- REQUIRED ACTION -
Having found the line containing "Task: Click the Elements panel icon" in the records below, copy that line and each later one exactly, dropping pictures.
──────── EXERCISE DATA ────────
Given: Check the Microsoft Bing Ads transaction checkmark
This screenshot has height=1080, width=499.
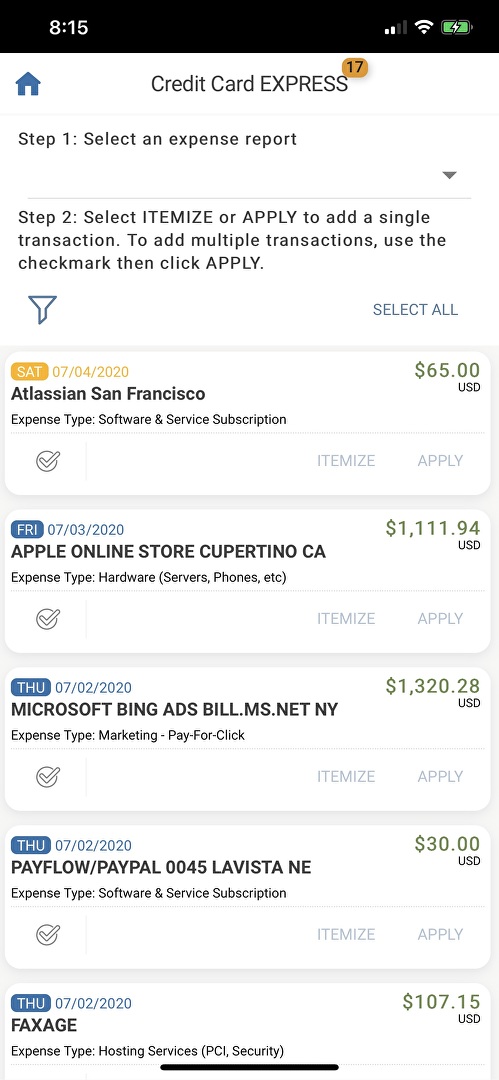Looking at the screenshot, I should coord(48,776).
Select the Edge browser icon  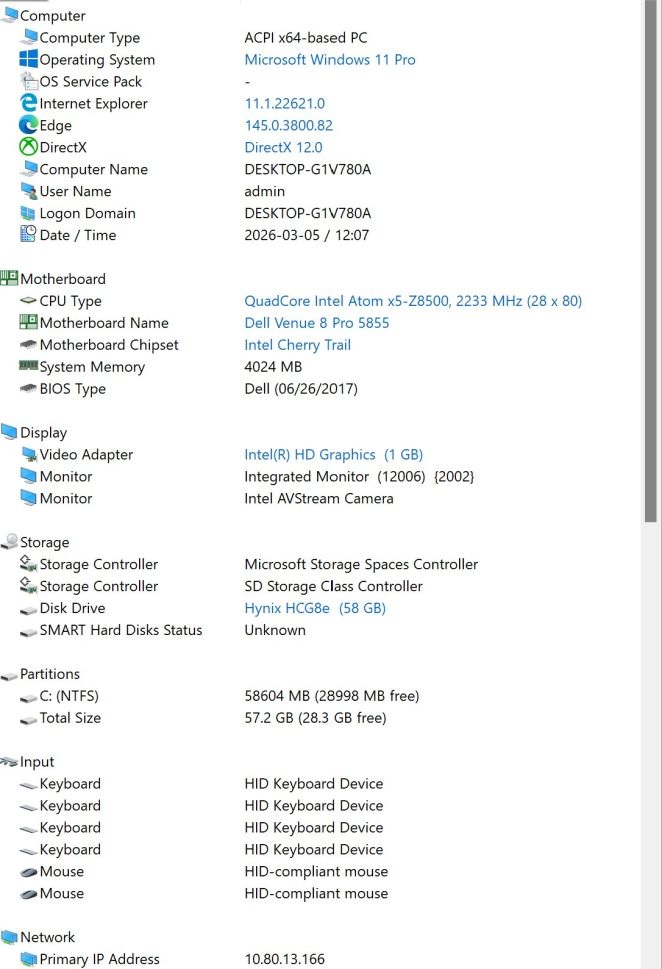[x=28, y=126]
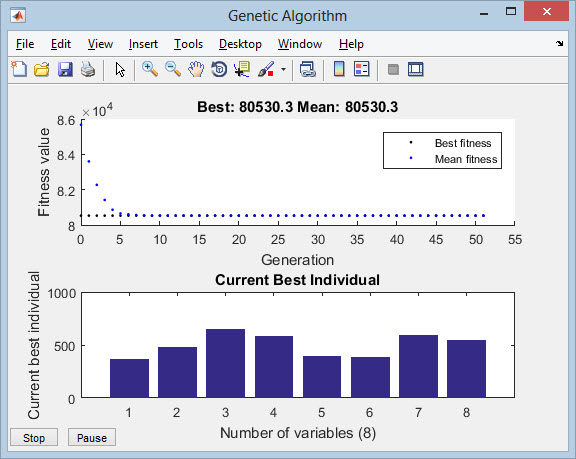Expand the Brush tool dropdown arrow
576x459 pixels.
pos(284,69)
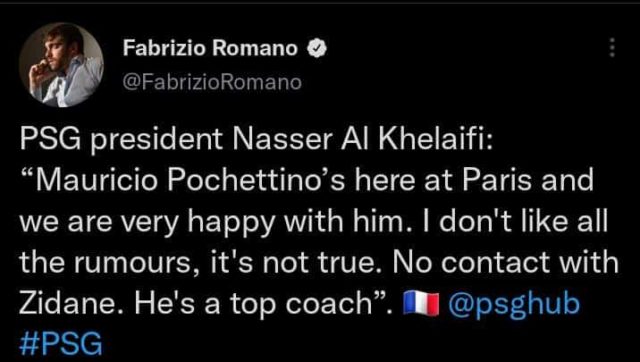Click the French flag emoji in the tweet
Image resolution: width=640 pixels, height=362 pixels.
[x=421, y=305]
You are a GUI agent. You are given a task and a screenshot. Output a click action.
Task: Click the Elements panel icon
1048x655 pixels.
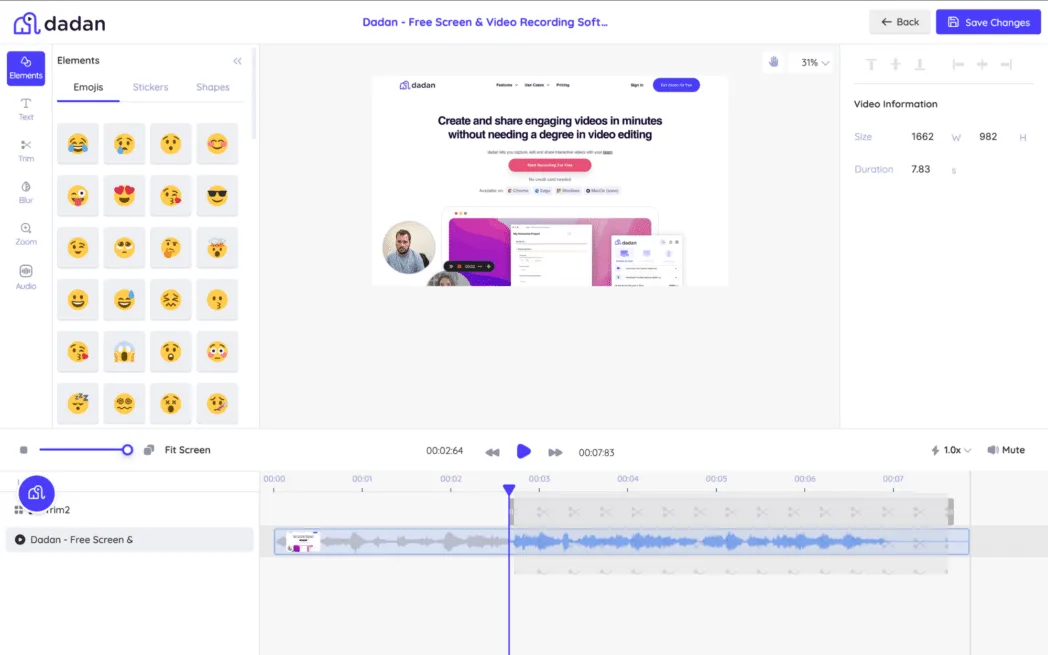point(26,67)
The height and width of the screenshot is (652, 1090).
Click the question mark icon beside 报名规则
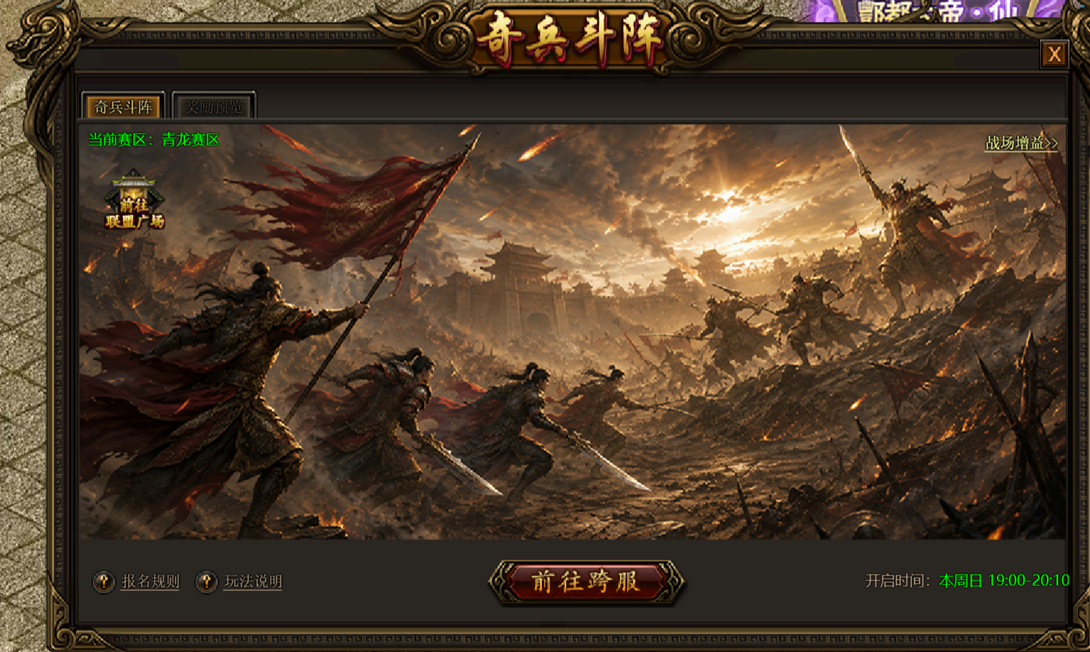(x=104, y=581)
────────
- RESULT OF THE EXERCISE -
Task: Click the Elements panel icon
1048x655 pixels.
point(26,67)
The height and width of the screenshot is (652, 1090).
Click the question mark icon beside 报名规则
(x=104, y=581)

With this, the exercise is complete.